### [YOUR ASSIGNMENT]
Below is the data. Give it again, complete and exact.

### [SOURCE DATA]

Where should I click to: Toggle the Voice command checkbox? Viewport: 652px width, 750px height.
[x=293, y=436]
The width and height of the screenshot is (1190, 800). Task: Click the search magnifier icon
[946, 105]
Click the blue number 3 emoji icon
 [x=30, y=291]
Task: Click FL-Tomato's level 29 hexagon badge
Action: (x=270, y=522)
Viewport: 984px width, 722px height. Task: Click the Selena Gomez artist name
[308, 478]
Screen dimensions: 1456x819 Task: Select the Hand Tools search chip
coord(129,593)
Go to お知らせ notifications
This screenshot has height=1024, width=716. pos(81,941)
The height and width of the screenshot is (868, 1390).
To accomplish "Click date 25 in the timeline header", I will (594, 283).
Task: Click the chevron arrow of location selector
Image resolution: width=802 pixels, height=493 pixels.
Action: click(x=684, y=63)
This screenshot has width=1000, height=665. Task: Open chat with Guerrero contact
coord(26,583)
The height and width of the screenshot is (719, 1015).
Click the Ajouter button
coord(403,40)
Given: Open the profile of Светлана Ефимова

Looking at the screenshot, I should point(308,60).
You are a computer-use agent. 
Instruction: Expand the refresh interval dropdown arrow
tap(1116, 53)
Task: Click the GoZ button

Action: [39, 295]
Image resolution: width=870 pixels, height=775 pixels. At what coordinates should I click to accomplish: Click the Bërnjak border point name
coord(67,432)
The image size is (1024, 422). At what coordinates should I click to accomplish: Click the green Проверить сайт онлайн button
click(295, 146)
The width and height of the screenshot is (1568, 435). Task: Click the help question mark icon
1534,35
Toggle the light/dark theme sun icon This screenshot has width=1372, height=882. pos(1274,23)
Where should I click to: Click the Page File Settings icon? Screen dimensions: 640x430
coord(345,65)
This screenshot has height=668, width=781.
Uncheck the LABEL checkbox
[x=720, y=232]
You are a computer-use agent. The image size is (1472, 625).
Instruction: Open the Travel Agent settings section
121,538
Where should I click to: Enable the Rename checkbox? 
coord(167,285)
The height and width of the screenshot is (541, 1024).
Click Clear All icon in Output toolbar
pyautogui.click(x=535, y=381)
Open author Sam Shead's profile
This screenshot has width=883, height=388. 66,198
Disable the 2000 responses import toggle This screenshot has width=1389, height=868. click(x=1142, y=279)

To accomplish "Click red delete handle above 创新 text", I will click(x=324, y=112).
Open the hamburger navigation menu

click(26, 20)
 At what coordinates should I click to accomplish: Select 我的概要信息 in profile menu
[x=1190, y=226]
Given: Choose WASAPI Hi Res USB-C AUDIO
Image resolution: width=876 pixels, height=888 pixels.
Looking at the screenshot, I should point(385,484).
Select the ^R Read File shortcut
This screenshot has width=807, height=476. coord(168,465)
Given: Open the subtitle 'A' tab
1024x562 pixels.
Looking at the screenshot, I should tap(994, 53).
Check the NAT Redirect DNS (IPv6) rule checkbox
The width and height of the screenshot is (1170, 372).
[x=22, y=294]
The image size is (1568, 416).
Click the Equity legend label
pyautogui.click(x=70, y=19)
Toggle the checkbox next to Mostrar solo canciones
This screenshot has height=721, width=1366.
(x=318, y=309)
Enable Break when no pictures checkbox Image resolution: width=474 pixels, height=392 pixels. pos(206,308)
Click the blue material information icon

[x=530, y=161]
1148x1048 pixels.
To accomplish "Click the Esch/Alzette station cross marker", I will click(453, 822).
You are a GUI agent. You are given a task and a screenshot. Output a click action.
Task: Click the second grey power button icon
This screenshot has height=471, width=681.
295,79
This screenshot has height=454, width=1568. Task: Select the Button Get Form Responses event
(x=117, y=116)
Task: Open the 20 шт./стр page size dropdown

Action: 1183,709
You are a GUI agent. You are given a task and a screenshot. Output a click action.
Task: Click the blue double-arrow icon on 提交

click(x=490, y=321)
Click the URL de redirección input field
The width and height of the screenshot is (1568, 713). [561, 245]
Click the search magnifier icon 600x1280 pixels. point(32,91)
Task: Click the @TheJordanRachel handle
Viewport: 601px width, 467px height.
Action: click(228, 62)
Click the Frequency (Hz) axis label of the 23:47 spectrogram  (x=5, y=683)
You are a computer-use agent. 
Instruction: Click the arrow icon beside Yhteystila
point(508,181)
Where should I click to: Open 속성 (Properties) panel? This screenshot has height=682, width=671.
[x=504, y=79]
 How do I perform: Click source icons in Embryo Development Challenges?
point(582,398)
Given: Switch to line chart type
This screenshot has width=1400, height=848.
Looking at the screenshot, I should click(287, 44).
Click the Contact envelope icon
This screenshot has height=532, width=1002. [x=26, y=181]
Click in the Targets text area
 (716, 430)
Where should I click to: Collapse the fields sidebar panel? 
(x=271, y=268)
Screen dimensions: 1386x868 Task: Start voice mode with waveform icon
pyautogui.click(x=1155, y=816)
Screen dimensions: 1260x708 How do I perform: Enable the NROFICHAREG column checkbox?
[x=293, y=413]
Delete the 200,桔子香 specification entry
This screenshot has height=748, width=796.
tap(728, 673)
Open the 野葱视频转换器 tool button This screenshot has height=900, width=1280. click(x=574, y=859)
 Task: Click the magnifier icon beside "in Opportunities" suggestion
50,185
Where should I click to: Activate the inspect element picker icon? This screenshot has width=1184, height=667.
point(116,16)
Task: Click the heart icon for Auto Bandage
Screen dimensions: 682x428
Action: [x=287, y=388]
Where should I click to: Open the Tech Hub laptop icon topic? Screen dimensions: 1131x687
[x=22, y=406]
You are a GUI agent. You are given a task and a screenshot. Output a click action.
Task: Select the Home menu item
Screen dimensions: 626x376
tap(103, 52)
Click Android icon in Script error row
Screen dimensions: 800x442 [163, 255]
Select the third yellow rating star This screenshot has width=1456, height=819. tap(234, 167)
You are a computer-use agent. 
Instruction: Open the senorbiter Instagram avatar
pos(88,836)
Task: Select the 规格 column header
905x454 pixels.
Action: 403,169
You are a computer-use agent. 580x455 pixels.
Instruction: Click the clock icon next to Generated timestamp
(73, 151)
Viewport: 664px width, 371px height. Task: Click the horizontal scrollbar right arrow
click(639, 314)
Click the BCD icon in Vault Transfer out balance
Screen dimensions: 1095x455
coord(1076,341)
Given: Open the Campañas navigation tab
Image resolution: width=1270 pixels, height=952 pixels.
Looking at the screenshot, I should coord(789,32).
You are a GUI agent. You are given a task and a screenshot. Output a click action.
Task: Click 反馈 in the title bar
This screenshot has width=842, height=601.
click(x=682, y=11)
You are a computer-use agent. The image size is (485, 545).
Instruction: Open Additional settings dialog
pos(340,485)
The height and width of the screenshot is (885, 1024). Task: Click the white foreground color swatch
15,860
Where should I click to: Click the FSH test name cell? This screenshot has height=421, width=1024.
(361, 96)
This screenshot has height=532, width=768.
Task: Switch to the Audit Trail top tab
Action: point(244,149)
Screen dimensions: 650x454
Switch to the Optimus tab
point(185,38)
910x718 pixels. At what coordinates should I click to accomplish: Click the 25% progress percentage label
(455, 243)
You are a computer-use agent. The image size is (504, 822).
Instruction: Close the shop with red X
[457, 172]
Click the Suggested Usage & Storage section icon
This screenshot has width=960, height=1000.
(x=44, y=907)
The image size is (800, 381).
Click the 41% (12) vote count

### [RESPONSE]
Where should I click to: Toggle the Voice command checkbox? Viewport: 652px width, 750px height.
[x=293, y=436]
The width and height of the screenshot is (1190, 800). Task: Click the search magnifier icon
[946, 105]
Click the blue number 3 emoji icon
 [x=30, y=291]
Task: Click FL-Tomato's level 29 hexagon badge
Action: (x=270, y=522)
Viewport: 984px width, 722px height. Task: Click the Selena Gomez artist name
[308, 478]
Screen dimensions: 1456x819 Task: Select the Hand Tools search chip
coord(129,593)
Go to お知らせ notifications
This screenshot has height=1024, width=716. pos(81,941)
The height and width of the screenshot is (868, 1390).
To accomplish "Click date 25 in the timeline header", I will (594, 283).
Task: Click the chevron arrow of location selector
Image resolution: width=802 pixels, height=493 pixels.
Action: click(x=684, y=63)
This screenshot has width=1000, height=665. Task: Open chat with Guerrero contact
coord(26,583)
The height and width of the screenshot is (719, 1015).
Click the Ajouter button
coord(403,40)
Given: Open the profile of Светлана Ефимова

Looking at the screenshot, I should point(308,60).
You are a computer-use agent. 
Instruction: Expand the refresh interval dropdown arrow
tap(1116, 53)
Task: Click the GoZ button

Action: [39, 295]
Image resolution: width=870 pixels, height=775 pixels. At what coordinates should I click to accomplish: Click the Bërnjak border point name
coord(67,432)
The image size is (1024, 422). At what coordinates should I click to accomplish: Click the green Проверить сайт онлайн button
click(295, 146)
The width and height of the screenshot is (1568, 435). Task: Click the help question mark icon
1534,35
Toggle the light/dark theme sun icon This screenshot has width=1372, height=882. pos(1274,23)
Where should I click to: Click the Page File Settings icon? Screen dimensions: 640x430
coord(345,65)
This screenshot has height=668, width=781.
Uncheck the LABEL checkbox
[x=720, y=232]
You are a computer-use agent. The image size is (1472, 625).
Instruction: Open the Travel Agent settings section
121,538
Where should I click to: Enable the Rename checkbox? 
coord(167,285)
The height and width of the screenshot is (541, 1024).
Click Clear All icon in Output toolbar
pyautogui.click(x=535, y=381)
Open author Sam Shead's profile
This screenshot has width=883, height=388. 66,198
Disable the 2000 responses import toggle This screenshot has width=1389, height=868. click(x=1142, y=279)

To accomplish "Click red delete handle above 创新 text", I will click(x=324, y=112).
Open the hamburger navigation menu

click(26, 20)
 At what coordinates should I click to accomplish: Select 我的概要信息 in profile menu
[x=1190, y=226]
Given: Choose WASAPI Hi Res USB-C AUDIO
Image resolution: width=876 pixels, height=888 pixels.
Looking at the screenshot, I should point(385,484).
Select the ^R Read File shortcut
This screenshot has width=807, height=476. coord(168,465)
Given: Open the subtitle 'A' tab
1024x562 pixels.
Looking at the screenshot, I should tap(994, 53).
Check the NAT Redirect DNS (IPv6) rule checkbox
The width and height of the screenshot is (1170, 372).
[x=22, y=294]
The image size is (1568, 416).
Click the Equity legend label
pyautogui.click(x=70, y=19)
Toggle the checkbox next to Mostrar solo canciones
This screenshot has height=721, width=1366.
(x=318, y=309)
Enable Break when no pictures checkbox Image resolution: width=474 pixels, height=392 pixels. pos(206,308)
Click the blue material information icon

[x=530, y=161]
1148x1048 pixels.
To accomplish "Click the Esch/Alzette station cross marker", I will click(453, 822).
You are a GUI agent. You are given a task and a screenshot. Output a click action.
Task: Click the second grey power button icon
This screenshot has height=471, width=681.
295,79
This screenshot has height=454, width=1568. Task: Select the Button Get Form Responses event
(x=117, y=116)
Task: Open the 20 шт./стр page size dropdown

Action: 1183,709
You are a GUI agent. You are given a task and a screenshot. Output a click action.
Task: Click the blue double-arrow icon on 提交

click(x=490, y=321)
Click the URL de redirección input field
The width and height of the screenshot is (1568, 713). [561, 245]
Click the search magnifier icon 600x1280 pixels. point(32,91)
Task: Click the @TheJordanRachel handle
Viewport: 601px width, 467px height.
Action: click(228, 62)
Click the Frequency (Hz) axis label of the 23:47 spectrogram  (x=5, y=683)
You are a computer-use agent. 
Instruction: Click the arrow icon beside Yhteystila
point(508,181)
Where should I click to: Open 속성 (Properties) panel? This screenshot has height=682, width=671.
[x=504, y=79]
 How do I perform: Click source icons in Embryo Development Challenges?
point(582,398)
Given: Switch to line chart type
This screenshot has width=1400, height=848.
Looking at the screenshot, I should click(287, 44).
Click the Contact envelope icon
This screenshot has height=532, width=1002. [x=26, y=181]
Click in the Targets text area
 (716, 430)
Where should I click to: Collapse the fields sidebar panel? 
(x=271, y=268)
Screen dimensions: 1386x868 Task: Start voice mode with waveform icon
pyautogui.click(x=1155, y=816)
Screen dimensions: 1260x708 How do I perform: Enable the NROFICHAREG column checkbox?
[x=293, y=413]
Delete the 200,桔子香 specification entry
This screenshot has height=748, width=796.
tap(728, 673)
Open the 野葱视频转换器 tool button This screenshot has height=900, width=1280. click(x=574, y=859)
 Task: Click the magnifier icon beside "in Opportunities" suggestion
50,185
Where should I click to: Activate the inspect element picker icon? This screenshot has width=1184, height=667.
point(116,16)
Task: Click the heart icon for Auto Bandage
Screen dimensions: 682x428
Action: [x=287, y=388]
Where should I click to: Open the Tech Hub laptop icon topic? Screen dimensions: 1131x687
[x=22, y=406]
You are a GUI agent. You are given a task and a screenshot. Output a click action.
Task: Select the Home menu item
Screen dimensions: 626x376
tap(103, 52)
Click Android icon in Script error row
Screen dimensions: 800x442 [163, 255]
Select the third yellow rating star This screenshot has width=1456, height=819. tap(234, 167)
You are a computer-use agent. 
Instruction: Open the senorbiter Instagram avatar
pos(88,836)
Task: Select the 规格 column header
905x454 pixels.
Action: 403,169
You are a computer-use agent. 580x455 pixels.
Instruction: Click the clock icon next to Generated timestamp
(73, 151)
Viewport: 664px width, 371px height. Task: Click the horizontal scrollbar right arrow
click(639, 314)
Click the BCD icon in Vault Transfer out balance
Screen dimensions: 1095x455
coord(1076,341)
Given: Open the Campañas navigation tab
Image resolution: width=1270 pixels, height=952 pixels.
Looking at the screenshot, I should coord(789,32).
You are a GUI agent. You are given a task and a screenshot. Output a click action.
Task: Click 反馈 in the title bar
This screenshot has width=842, height=601.
click(x=682, y=11)
You are a computer-use agent. The image size is (485, 545).
Instruction: Open Additional settings dialog
pos(340,485)
The height and width of the screenshot is (885, 1024). Task: Click the white foreground color swatch
15,860
Where should I click to: Click the FSH test name cell? This screenshot has height=421, width=1024.
(361, 96)
This screenshot has height=532, width=768.
Task: Switch to the Audit Trail top tab
Action: point(244,149)
Screen dimensions: 650x454
Switch to the Optimus tab
point(185,38)
910x718 pixels. At what coordinates should I click to accomplish: Click the 25% progress percentage label
(455, 243)
You are a computer-use agent. The image size is (504, 822).
Instruction: Close the shop with red X
[457, 172]
Click the Suggested Usage & Storage section icon
This screenshot has width=960, height=1000.
(x=44, y=907)
The image size is (800, 381).
Click the 41% (12) vote count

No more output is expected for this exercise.